Under the circumstances, railroad entrepreneurs would frequently build railroads they knew would fail, giving stronger competitors the option of buying them out or facing stiff competition from the new railroad once it was relieved, through bankruptcy procedures, of its debt burden. These "blackmail roads" were built for the sole purpose of forcing a strong existing line to buy out their builders.

Gould and his contemporaries spent a generation attempting to consolidate the railroad network into a few strong systems, trying and discarding one unworkable solution after another. The courts refused to enforce price-fixing and traffic pooling agreements, which might have become the prelude to actual consolidation. This left the participants to fall back on pathetic appeals to honor and self-sacrifice.

In the end, the only way out was for each emerging system to build even more railroad in a desperate bid to control access to all major markets in each region. Seeing this early, Jay Gould's program to expand the Missouri Pacific precipitated a construction spree unparalleled in history, one that we have still not undone.

Gould's retold story also provides a poignant reminder of the role "economic error" plays in history. If Klein makes his case that Gould was intent on building, not wrecking, railroads and other enterprises, it cannot be said that he was ultimately successful in this regard. Gould railroads passed into other hands hardly much stronger than in the beginning.

Jay Gould's ever-present shortage of capital was compounded by a failure to find good management and, oddly enough in light of the charges that he ruthlessly betrayed his friends and partners, an excessive loyalty to second-raters like Silas Clark, who headed many of Gould's railroads. Gould eventually worked himself to death by his extreme absorption in the details of his businesses. Shall we, with his biographer, say that this reflects his commitment to build the enterprise—or is this a common 19th-century failure to establish a system of delegated authority?
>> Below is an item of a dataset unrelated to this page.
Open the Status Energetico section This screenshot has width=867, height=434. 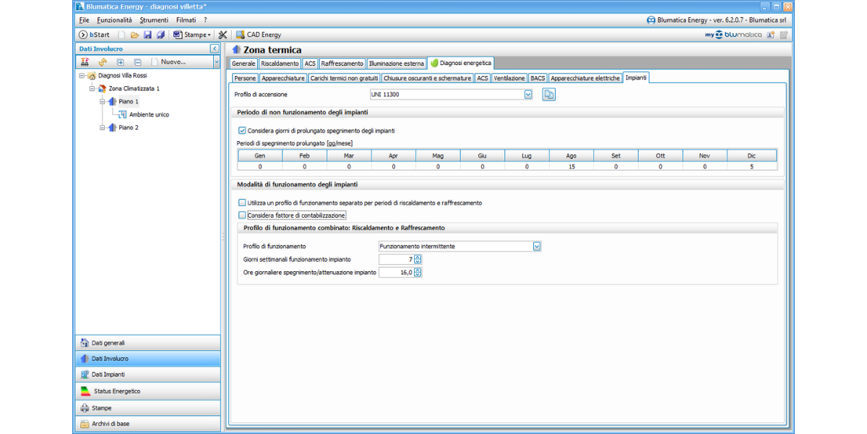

So, too, it may be that Gould made a strategic error by concentrating his energies on transcontinental systems. As Klein points out, in 1882 Chicago itself delivered more freight to the eastern trunk lines in just five days than California did in a year, so far ahead of economic development were the western railroads. While Gould was trying to make sense out of the Union Pacific and Missouri Pacific, Vanderbilt's heirs were laying the basis of the New York Central's future strength within the Midwest and Northeast regions. Even the Lackawanna, where Gould had caused the building of an important route to Buffalo, turned into a cash cow despite less-than-stellar management.

Jay Gould's life spanned an era that begins with the pastoral America of the 1840s and leads to the first stirrings, in the late 1890s, of a broadly prosperous middle-class society. With their flimsy Emersonian ethics and archaic concepts of business organization, the protagonists of the Industrial Revolution were in many ways inadequate to meet the challenges they themselves had spawned.

What makes Jay Gould ultimately a tragic figure is that, despite the role he played in fashioning several industrial empires, he died too soon to see the harvest. It was left to the next generation to bring in professional management, invest new capital in relatively stabilized enterprises, and build the bridges, massive railway passenger stations, and other monuments to confidence in the future that began to spring up across the nation after 1900.

The Union Pacific, on which Gould had doted most of his later life, was acquired by Edward H. Harriman and, in combination with the Southern Pacific, became a driving force in the development of the West, especially California. The Lackawanna, struggling to handle enormous volumes of anthracite coal, completely rebuilt its railroad across northwestern New Jersey and Pennsylvania, erecting reinforced concrete bridges larger than any built before. Jay Gould's son George attempted to link together the Missouri Pacific, Wabash, and other properties into another transcontinental but was ultimately stymied by regional competitors, now robust and comfortably positioned in the marketplace for another generation.

William D. Burt is president of a transportation firm in Binghamton, N.Y.